§ **Lines of data**
=-=-=-=-=

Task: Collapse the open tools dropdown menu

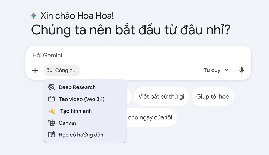Action: pyautogui.click(x=62, y=70)
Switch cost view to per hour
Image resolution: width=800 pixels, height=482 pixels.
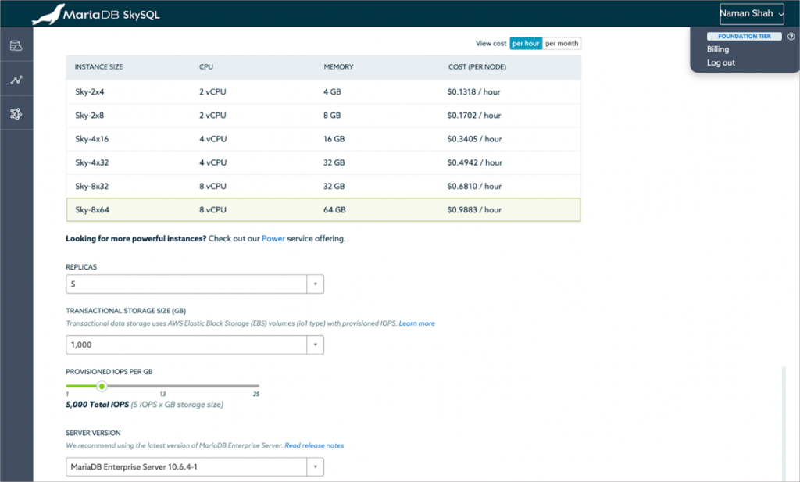[526, 43]
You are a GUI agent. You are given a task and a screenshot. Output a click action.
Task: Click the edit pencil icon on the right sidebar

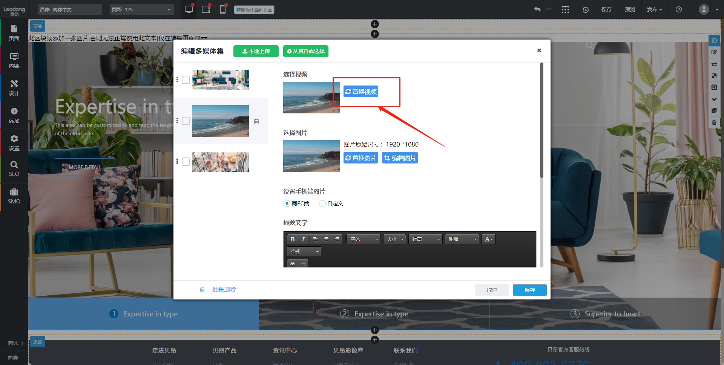click(x=714, y=52)
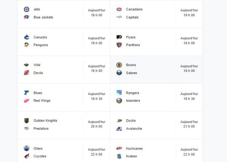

=-=-=-=-=

Please rewrite every line of the material above, including the requests. Multiply each coordinate in the answers by 1.3 and round it to a whole number, with halves rounded up, and leave out the pictures.

§ **Response to the exercise**
Task: Collapse the open tools dropdown menu

Action: pyautogui.click(x=81, y=91)
Switch cost view to per hour
Image resolution: width=800 pixels, height=482 pixels.
[684, 56]
You are a GUI agent. You are given a task and a screenshot. Output a click action.
Task: Click the edit pencil icon on the right sidebar

click(x=928, y=68)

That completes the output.